Midsize banks plead for unlimited FDIC backstop for two years
A coalition of midsize U.S. banks is calling on the government to insure all deposits for the next two years, in the wake of Silicon Valley Bank's emergency rescue that insured all of the firm's deposits regardless of size.
Driving the news: The Mid-Size Bank Coalition of America sent a letter to regulators arguing that a temporary suspension of the FDIC's deposit insurance limit is necessary to ensure that smaller banks can navigate the current banking crisis, Bloomberg reported.
- "Doing so will immediately halt the exodus of deposits from smaller banks, stabilize the banking sector and greatly reduce chances of more bank failures," the letter said, according to Bloomberg.
- Tesla CEO Elon Musk also endorsed the idea in a Twitter post early Saturday, saying the move was needed to "stop bank runs."
Why it matters: After the sudden collapse of Silicon Valley Bank and New York's Signature Bank, the spotlight is on banks that may also be vulnerable to a sudden outflow of deposits.
- The FDIC currently insures deposits up to $250,000, though the agency's decision to protect SVB and Signature depositors suggests a broader willingness to back customer funds.
- Separately, Bloomberg also reported that billionaire investor Warren Buffett was in contact with the White House, heightening speculation that he could provide financial support to regional banks.

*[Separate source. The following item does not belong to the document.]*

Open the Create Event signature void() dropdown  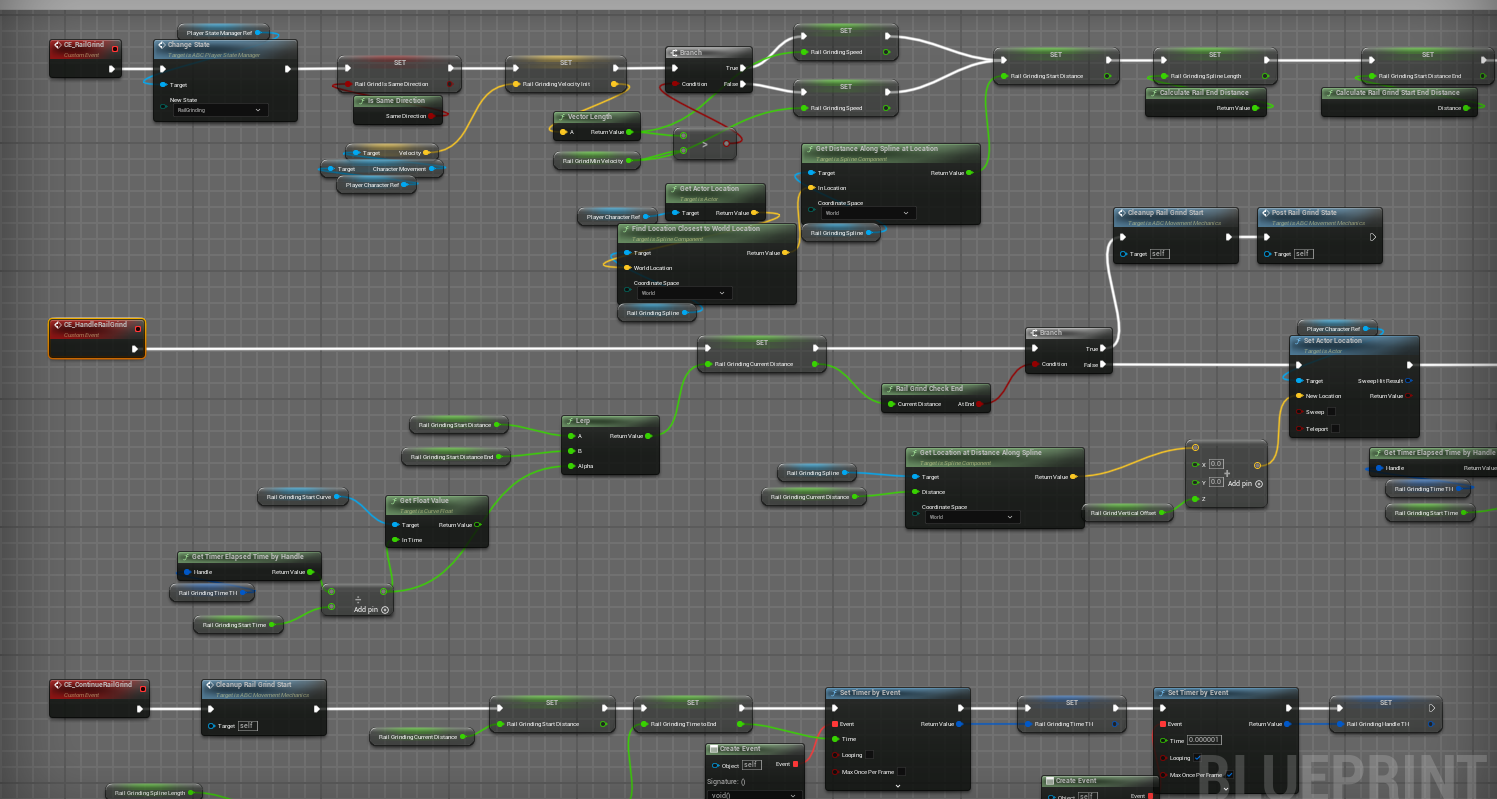[755, 795]
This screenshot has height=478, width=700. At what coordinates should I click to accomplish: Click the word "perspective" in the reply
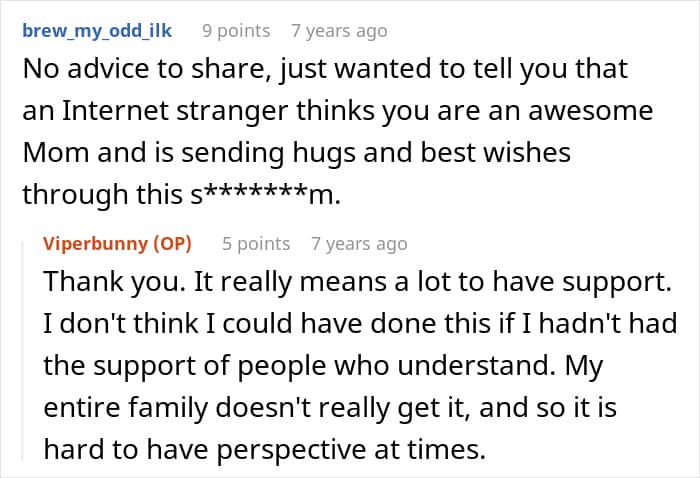point(292,450)
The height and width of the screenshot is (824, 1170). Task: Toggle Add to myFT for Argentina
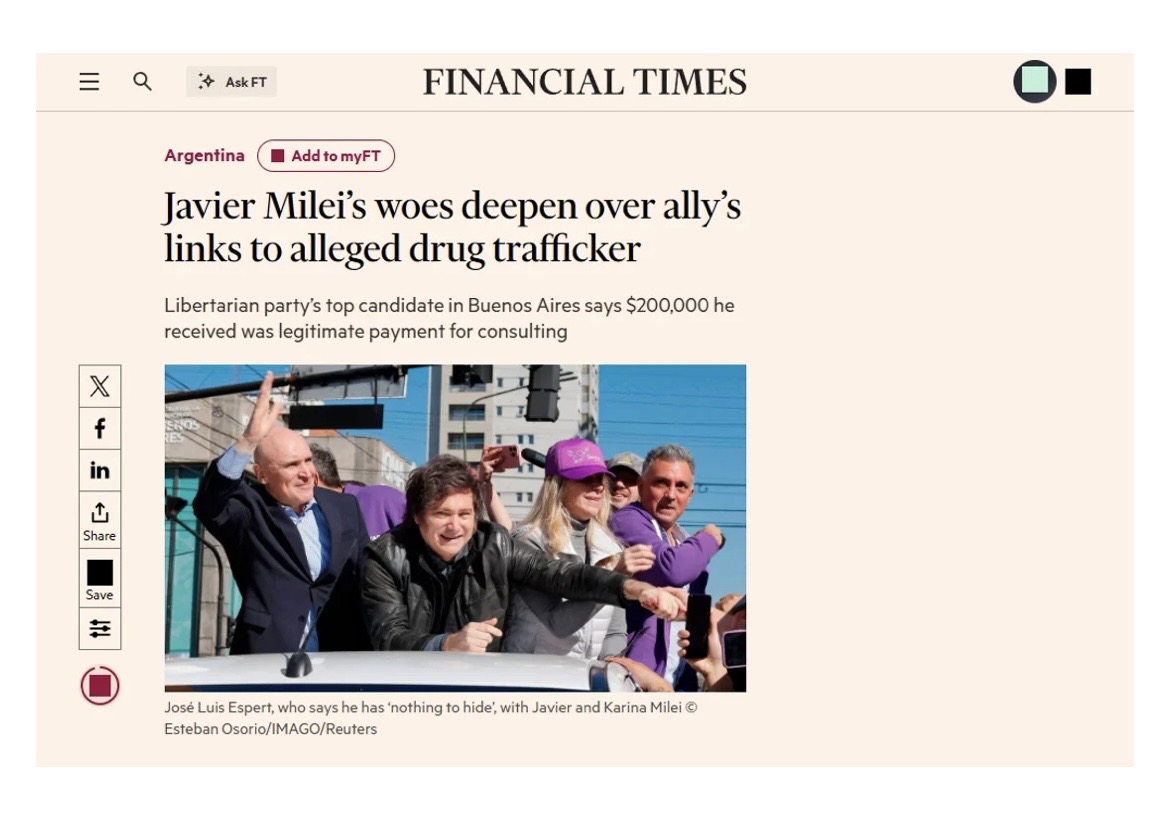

The recipients: The MBCA sent its letter to Treasury Secretary Janet Yellen, the FDIC, the comptroller of the currency and the Fed, according to Bloomberg.
What we're watching: Whether Washington answers the growing clamor to broaden FDIC deposit protection. California Democratic Rep. Ro Khanna is preparing to introduce legislation that removes the agency's coverage cap, Dealbook reported on Saturday.